Цецилия не мешала мужу. Она вынимала белье из зеркального шкафа, складывала пачками кружевные сорочки, батистовые лифчики, шелковые чулки и шагала через разложенное белье, не видя ему конца. Ей хотелось взять с собой платки полотняные, шелковые и с вышивкой; перчатки лайковые, замшевые и фильдекосовые; подвязки лилового цвета, зеленого и с черно‑ желтыми ленточками. Она не могла расстаться с фланелевым капотиком, с платьем из белого шифона, с лорнеткой в перламутровой оправе, с палантинами, шалями, гребенками, шпильками и даже со своей старой спринцовкой. Она с помощью Луши набила вещами две корзины, три наволоки, большой и маленький чемоданы и, сев на узел, сказала мужу:

– Я удивляюсь, для кого ты столько накупил вязаных жакеток? Для большевиков? Чтоб у них так же ломила поясница, как у меня!

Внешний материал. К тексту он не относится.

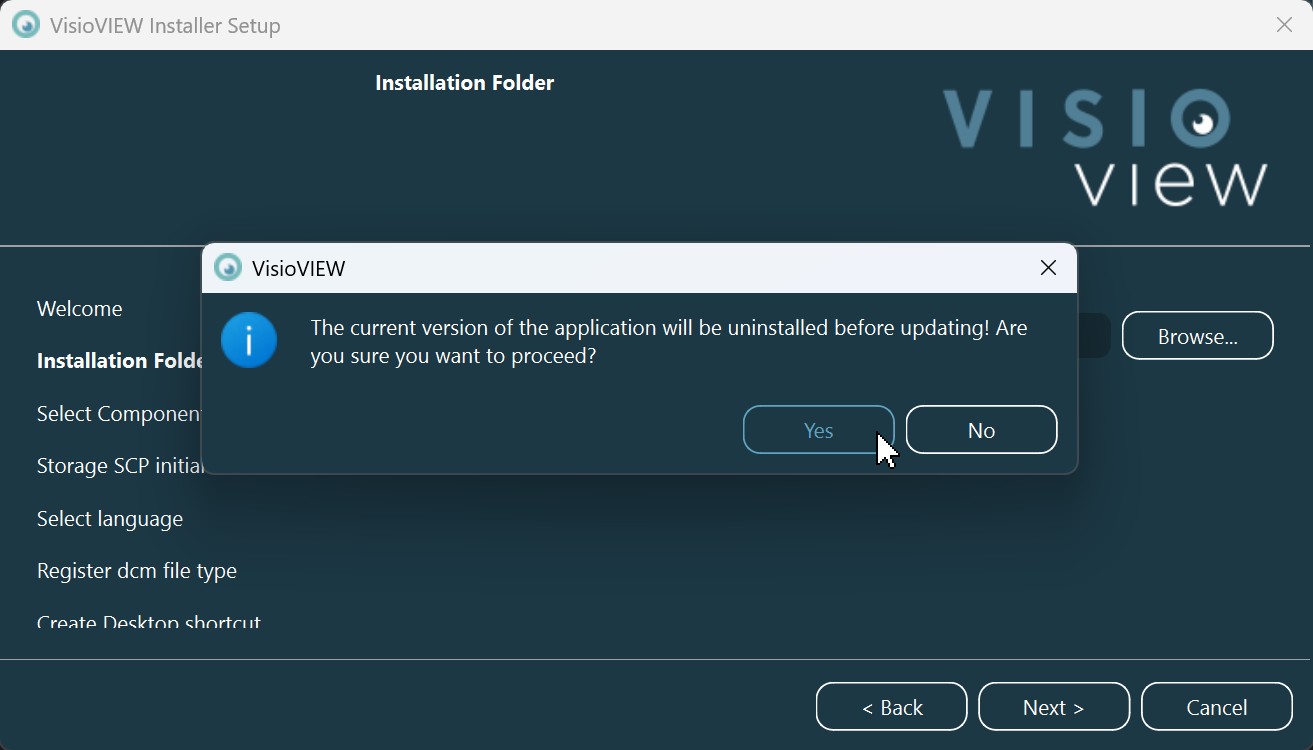1313x750 pixels.
Task: Click Yes to confirm uninstalling current version
Action: [818, 430]
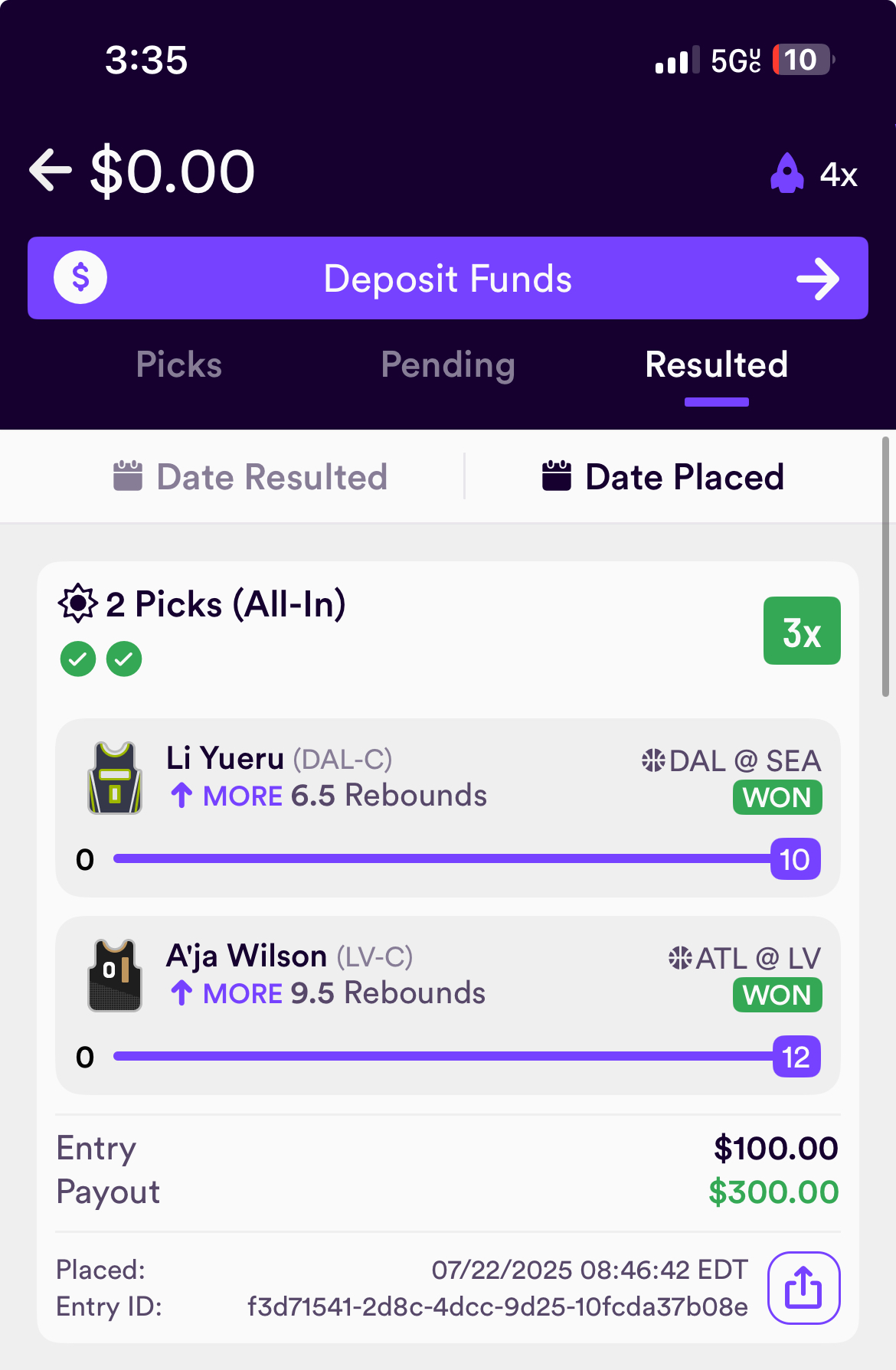Image resolution: width=896 pixels, height=1370 pixels.
Task: Open the Deposit Funds arrow
Action: 817,279
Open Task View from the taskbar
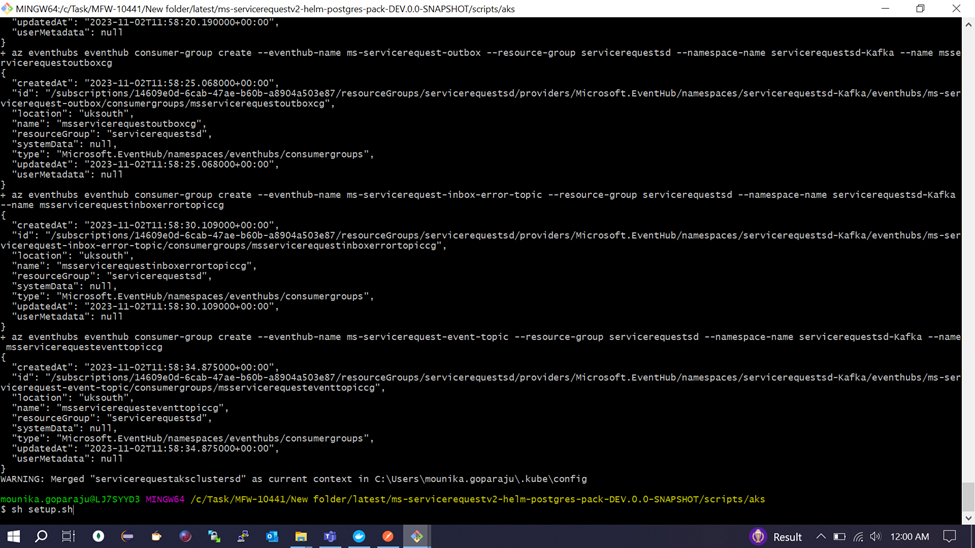975x548 pixels. [x=69, y=537]
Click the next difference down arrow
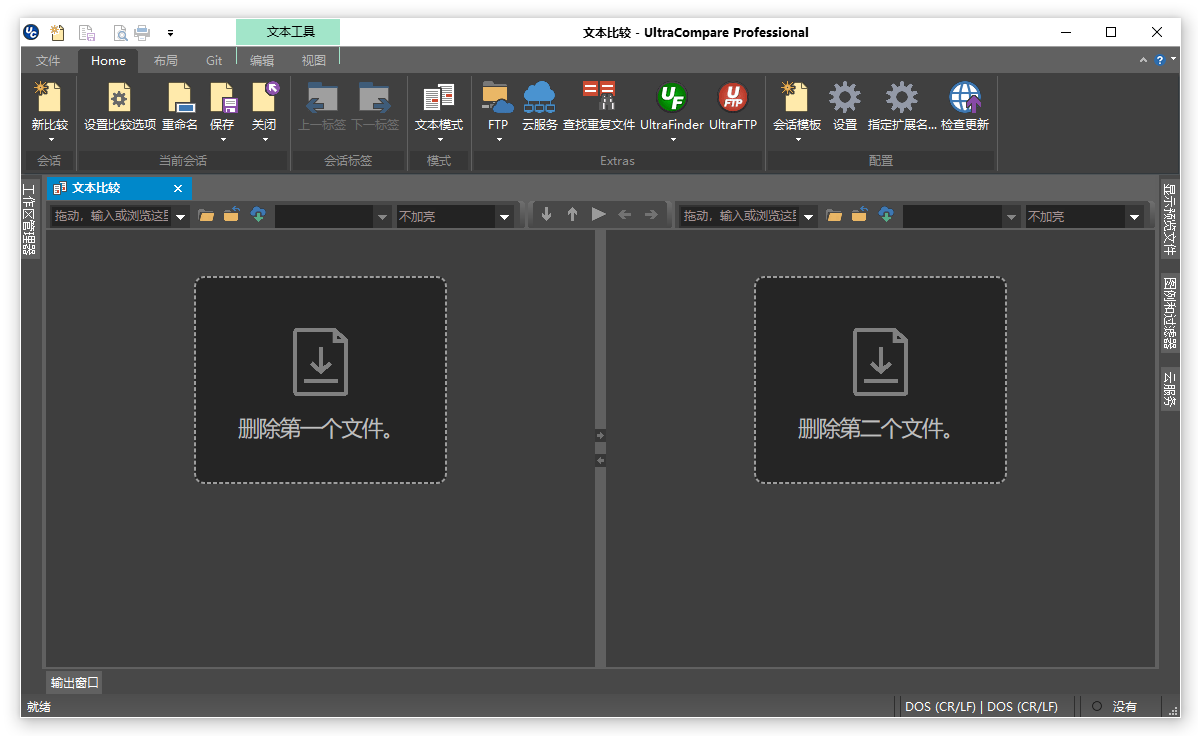 (546, 214)
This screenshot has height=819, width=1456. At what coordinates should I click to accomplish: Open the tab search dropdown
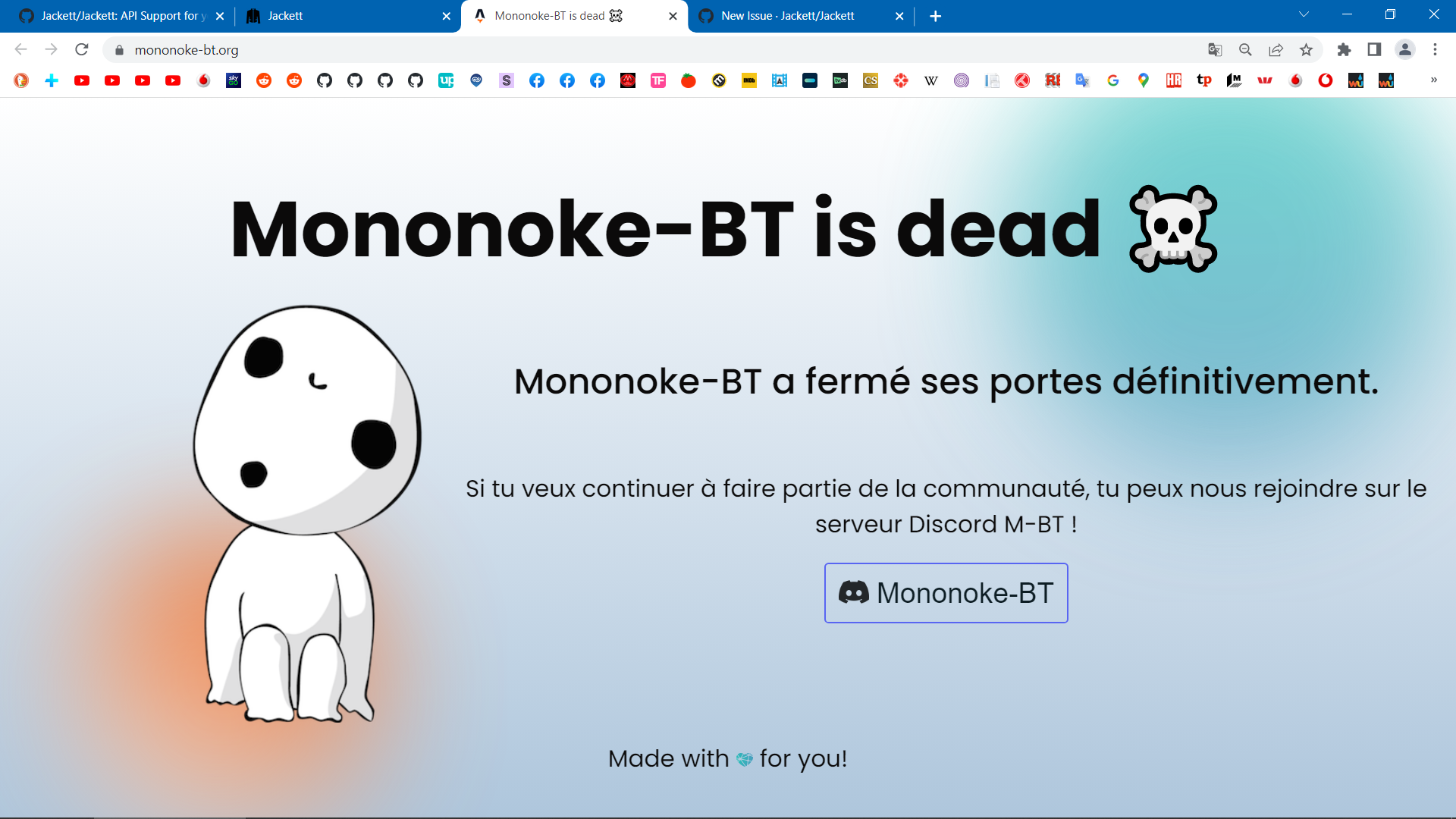[1303, 14]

Фишбейн ничего не ответил жене. Он бродил по комнате, как по кладбищу, смотрел на вещи и тосковал. Вот буфет с искусной резьбой, где каждый медный гвоздик был тщательно подобран старым столяром Кохом; вот обеденный стол, который Кох переделывал четыре раза, потому что Фишбейн хотел иметь шестиаршинные выдвижные доски; вот стулья, обитые коричневой кожей – шелковистой, окрашенной в ровный цвет, не имеющий ни одной царапинки, ни одного пятнышка. За этой мебелью ухаживали, как в других семьях не ухаживают за детьми: ежедневно с нее стирали пыль, чистили стекла, металлические ручки, а летом хранили под парусиновыми чехлами. Ту мебель, – гостиную стиля ампир, кабинет из дуба, – которая уже погибла, он не жалел; но эту Фишбейн оплакивал: подышав на буфетные стекла, вытирал их носовым платком, чистил медные ручки рукавом и гладил кожу стульев, как щечку ребенка.

– Милые мои! – думал он. – Для вас я работал, вами я наслаждался, вы – моя радость и гордость.

Меня выгоняют из собственной квартиры, меня грабят на глазах честных людей, и я должен молчать!

Собирая в ящик антикварные вещи, он заметил футляр с японской рукой, раскрыл его, вынул руку и, взяв ее под мышку, в умилении воскликнул:

– Мы забыли о тебе, ручка! Ты поедешь со мной, я буду беречь тебя и ухаживать за тобой, моя крошка!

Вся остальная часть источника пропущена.